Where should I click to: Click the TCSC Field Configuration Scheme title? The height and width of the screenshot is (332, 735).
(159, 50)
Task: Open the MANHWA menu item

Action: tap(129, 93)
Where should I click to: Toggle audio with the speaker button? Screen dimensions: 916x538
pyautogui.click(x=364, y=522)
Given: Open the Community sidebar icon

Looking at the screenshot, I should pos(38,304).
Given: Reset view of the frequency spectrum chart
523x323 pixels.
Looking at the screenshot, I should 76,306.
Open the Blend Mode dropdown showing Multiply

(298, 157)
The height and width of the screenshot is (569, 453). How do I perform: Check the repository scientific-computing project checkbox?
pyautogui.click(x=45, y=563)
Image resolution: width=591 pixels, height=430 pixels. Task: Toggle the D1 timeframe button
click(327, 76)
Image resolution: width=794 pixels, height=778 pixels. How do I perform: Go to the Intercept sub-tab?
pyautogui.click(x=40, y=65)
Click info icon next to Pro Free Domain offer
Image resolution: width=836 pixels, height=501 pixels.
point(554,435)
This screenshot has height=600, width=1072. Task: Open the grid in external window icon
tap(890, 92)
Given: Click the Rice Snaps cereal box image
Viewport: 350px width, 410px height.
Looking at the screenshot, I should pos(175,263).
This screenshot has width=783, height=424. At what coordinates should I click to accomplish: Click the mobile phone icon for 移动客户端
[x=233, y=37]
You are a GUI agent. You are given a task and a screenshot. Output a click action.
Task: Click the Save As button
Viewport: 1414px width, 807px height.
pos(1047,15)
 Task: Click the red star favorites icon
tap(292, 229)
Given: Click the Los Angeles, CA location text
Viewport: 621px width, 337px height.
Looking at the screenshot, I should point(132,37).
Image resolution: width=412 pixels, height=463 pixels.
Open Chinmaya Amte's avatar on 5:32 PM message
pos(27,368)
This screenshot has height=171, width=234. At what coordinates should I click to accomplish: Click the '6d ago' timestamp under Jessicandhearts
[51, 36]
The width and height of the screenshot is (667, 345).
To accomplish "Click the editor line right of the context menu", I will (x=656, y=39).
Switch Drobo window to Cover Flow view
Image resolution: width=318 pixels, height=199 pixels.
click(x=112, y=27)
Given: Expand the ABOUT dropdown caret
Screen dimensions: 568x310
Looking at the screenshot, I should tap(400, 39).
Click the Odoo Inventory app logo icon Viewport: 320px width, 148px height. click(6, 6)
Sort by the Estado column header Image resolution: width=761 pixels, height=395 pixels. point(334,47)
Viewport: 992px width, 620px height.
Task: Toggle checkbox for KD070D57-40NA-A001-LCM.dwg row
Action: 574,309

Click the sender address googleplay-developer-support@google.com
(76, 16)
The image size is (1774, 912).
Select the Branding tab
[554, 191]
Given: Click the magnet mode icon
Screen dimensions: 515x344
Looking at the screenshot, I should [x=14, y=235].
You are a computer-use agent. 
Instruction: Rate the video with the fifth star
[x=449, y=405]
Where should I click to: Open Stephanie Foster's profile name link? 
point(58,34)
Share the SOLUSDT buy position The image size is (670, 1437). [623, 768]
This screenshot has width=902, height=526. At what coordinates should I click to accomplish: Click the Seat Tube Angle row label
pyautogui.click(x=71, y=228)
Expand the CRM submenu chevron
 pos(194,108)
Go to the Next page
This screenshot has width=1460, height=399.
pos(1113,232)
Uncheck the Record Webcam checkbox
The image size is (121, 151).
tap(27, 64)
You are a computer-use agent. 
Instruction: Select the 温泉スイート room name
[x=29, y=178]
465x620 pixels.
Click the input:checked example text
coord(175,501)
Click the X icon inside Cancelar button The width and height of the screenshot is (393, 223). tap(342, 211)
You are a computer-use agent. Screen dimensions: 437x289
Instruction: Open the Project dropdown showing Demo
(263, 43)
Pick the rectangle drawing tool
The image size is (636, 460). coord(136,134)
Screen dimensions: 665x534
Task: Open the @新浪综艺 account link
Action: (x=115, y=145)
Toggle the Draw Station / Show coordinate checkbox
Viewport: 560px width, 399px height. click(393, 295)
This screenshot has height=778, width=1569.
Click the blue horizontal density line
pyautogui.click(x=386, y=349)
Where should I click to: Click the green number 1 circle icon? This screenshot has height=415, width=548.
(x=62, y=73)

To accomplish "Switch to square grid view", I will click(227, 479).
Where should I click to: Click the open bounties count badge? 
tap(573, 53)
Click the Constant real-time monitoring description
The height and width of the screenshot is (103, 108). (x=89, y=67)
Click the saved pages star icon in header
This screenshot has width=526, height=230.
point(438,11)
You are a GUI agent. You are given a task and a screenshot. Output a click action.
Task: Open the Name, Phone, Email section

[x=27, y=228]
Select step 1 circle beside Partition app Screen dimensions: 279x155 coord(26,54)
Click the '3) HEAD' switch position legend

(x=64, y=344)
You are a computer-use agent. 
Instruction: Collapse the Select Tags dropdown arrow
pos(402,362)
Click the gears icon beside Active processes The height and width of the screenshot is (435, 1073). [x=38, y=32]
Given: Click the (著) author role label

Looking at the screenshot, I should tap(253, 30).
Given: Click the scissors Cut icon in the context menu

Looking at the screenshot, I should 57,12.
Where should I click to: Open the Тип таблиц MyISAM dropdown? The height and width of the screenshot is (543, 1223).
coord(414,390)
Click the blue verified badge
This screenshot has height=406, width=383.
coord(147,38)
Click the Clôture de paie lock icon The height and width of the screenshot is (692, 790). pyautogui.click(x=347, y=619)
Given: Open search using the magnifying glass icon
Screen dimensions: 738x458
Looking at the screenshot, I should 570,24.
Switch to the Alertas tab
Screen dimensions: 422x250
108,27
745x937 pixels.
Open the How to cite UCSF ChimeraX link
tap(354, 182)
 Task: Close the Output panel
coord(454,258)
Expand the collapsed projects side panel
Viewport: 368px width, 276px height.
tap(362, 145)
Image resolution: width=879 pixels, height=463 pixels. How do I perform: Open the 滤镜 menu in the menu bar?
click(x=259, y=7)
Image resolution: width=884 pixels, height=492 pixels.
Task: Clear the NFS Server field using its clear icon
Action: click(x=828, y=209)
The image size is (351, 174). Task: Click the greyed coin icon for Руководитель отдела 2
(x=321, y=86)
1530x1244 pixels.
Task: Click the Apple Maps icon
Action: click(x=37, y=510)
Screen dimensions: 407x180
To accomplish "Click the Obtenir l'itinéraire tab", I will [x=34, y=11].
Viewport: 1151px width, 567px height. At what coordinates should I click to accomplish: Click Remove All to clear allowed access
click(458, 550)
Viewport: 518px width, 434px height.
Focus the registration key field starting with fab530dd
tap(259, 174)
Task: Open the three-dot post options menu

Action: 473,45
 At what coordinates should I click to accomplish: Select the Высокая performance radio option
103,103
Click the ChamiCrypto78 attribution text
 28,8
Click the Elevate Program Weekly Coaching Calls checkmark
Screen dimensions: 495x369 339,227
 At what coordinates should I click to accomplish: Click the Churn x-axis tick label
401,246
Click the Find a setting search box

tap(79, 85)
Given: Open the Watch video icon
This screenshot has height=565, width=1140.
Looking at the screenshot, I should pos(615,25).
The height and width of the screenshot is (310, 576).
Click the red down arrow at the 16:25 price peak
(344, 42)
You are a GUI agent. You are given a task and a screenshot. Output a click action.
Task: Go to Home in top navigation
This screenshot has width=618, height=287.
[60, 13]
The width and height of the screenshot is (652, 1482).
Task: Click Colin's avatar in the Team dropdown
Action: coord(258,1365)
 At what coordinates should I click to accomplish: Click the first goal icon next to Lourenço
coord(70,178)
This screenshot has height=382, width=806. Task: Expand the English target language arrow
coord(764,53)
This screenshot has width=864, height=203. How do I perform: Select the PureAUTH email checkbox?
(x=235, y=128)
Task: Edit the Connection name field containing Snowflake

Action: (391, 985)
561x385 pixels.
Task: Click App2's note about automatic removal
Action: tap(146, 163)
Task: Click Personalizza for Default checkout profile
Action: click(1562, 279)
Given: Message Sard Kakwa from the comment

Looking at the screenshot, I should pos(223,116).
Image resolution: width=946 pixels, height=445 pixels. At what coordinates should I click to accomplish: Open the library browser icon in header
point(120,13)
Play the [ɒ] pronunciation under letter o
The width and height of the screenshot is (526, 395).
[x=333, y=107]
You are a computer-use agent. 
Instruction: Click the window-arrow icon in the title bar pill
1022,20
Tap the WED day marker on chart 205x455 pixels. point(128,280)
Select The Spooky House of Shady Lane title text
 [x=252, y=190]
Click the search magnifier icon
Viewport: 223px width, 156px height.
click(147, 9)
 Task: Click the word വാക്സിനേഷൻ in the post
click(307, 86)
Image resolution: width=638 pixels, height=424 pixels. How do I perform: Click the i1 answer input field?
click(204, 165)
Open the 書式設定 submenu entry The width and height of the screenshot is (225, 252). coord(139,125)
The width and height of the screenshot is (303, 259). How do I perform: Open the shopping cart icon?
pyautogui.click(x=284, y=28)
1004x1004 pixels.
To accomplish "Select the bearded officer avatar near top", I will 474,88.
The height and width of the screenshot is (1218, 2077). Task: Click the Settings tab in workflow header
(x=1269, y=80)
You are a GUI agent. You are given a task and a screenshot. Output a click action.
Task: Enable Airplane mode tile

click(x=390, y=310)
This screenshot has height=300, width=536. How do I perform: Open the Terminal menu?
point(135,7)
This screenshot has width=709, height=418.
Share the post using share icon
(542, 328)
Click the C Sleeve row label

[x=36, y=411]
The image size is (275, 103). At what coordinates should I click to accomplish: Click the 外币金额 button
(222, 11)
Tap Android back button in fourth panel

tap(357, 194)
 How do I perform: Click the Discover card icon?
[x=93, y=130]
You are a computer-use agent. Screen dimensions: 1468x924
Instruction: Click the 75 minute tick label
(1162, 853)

::::

◆ Instructions to follow: Return the line where "Task: Click the word വാക്സിനേഷൻ in the post" appears, then every line after it to the end of the listing, all exactly as written.

◆ Solution for this task:
 Task: Click the word വാക്സിനേഷൻ in the post
click(307, 86)
Image resolution: width=638 pixels, height=424 pixels. How do I perform: Click the i1 answer input field?
click(204, 165)
Open the 書式設定 submenu entry The width and height of the screenshot is (225, 252). coord(139,125)
The width and height of the screenshot is (303, 259). How do I perform: Open the shopping cart icon?
pyautogui.click(x=284, y=28)
1004x1004 pixels.
To accomplish "Select the bearded officer avatar near top", I will 474,88.
The height and width of the screenshot is (1218, 2077). Task: Click the Settings tab in workflow header
(x=1269, y=80)
You are a GUI agent. You are given a task and a screenshot. Output a click action.
Task: Enable Airplane mode tile

click(x=390, y=310)
This screenshot has height=300, width=536. How do I perform: Open the Terminal menu?
point(135,7)
This screenshot has width=709, height=418.
Share the post using share icon
(542, 328)
Click the C Sleeve row label

[x=36, y=411]
The image size is (275, 103). At what coordinates should I click to accomplish: Click the 外币金额 button
(222, 11)
Tap Android back button in fourth panel

tap(357, 194)
 How do I perform: Click the Discover card icon?
[x=93, y=130]
You are a computer-use agent. Screen dimensions: 1468x924
Instruction: Click the 75 minute tick label
(1162, 853)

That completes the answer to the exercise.